• **What to do**: Copy out all the entries word for word.

########

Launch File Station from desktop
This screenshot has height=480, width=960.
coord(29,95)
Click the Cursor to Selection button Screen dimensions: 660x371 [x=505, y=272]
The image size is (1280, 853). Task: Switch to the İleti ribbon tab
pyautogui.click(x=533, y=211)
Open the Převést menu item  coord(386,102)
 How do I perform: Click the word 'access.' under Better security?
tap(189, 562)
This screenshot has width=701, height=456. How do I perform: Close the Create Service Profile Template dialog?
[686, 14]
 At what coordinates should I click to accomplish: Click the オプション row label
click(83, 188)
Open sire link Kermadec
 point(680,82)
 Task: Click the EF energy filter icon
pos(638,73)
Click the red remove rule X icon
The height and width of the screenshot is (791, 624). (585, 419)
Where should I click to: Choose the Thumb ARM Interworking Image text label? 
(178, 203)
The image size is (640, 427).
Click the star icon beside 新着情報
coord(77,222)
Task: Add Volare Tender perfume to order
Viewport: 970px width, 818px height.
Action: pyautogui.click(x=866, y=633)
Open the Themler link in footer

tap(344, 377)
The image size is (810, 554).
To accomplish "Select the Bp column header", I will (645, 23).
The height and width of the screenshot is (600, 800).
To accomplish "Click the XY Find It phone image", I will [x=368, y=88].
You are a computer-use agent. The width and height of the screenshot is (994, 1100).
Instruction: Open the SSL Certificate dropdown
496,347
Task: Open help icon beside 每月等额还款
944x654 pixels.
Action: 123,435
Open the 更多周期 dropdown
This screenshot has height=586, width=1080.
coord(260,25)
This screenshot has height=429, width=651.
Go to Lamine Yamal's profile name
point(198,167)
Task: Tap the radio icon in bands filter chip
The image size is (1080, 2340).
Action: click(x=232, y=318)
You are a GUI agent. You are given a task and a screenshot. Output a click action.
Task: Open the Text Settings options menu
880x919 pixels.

########

• **Finished task**:
Launch File Station from desktop
This screenshot has height=480, width=960.
coord(29,95)
Click the Cursor to Selection button Screen dimensions: 660x371 [x=505, y=272]
The image size is (1280, 853). Task: Switch to the İleti ribbon tab
pyautogui.click(x=533, y=211)
Open the Převést menu item  coord(386,102)
 How do I perform: Click the word 'access.' under Better security?
tap(189, 562)
This screenshot has width=701, height=456. How do I perform: Close the Create Service Profile Template dialog?
[686, 14]
 At what coordinates should I click to accomplish: Click the オプション row label
click(83, 188)
Open sire link Kermadec
 point(680,82)
 Task: Click the EF energy filter icon
pos(638,73)
Click the red remove rule X icon
The height and width of the screenshot is (791, 624). (585, 419)
Where should I click to: Choose the Thumb ARM Interworking Image text label? 
(178, 203)
The image size is (640, 427).
Click the star icon beside 新着情報
coord(77,222)
Task: Add Volare Tender perfume to order
Viewport: 970px width, 818px height.
Action: pyautogui.click(x=866, y=633)
Open the Themler link in footer

tap(344, 377)
The image size is (810, 554).
To accomplish "Select the Bp column header", I will (645, 23).
The height and width of the screenshot is (600, 800).
To accomplish "Click the XY Find It phone image", I will [x=368, y=88].
You are a computer-use agent. The width and height of the screenshot is (994, 1100).
Instruction: Open the SSL Certificate dropdown
496,347
Task: Open help icon beside 每月等额还款
944x654 pixels.
Action: 123,435
Open the 更多周期 dropdown
This screenshot has height=586, width=1080.
coord(260,25)
This screenshot has height=429, width=651.
Go to Lamine Yamal's profile name
point(198,167)
Task: Tap the radio icon in bands filter chip
The image size is (1080, 2340).
Action: click(x=232, y=318)
You are a GUI agent. You are given a task and a screenshot. Output a click action.
Task: Open the Text Settings options menu
880x919 pixels.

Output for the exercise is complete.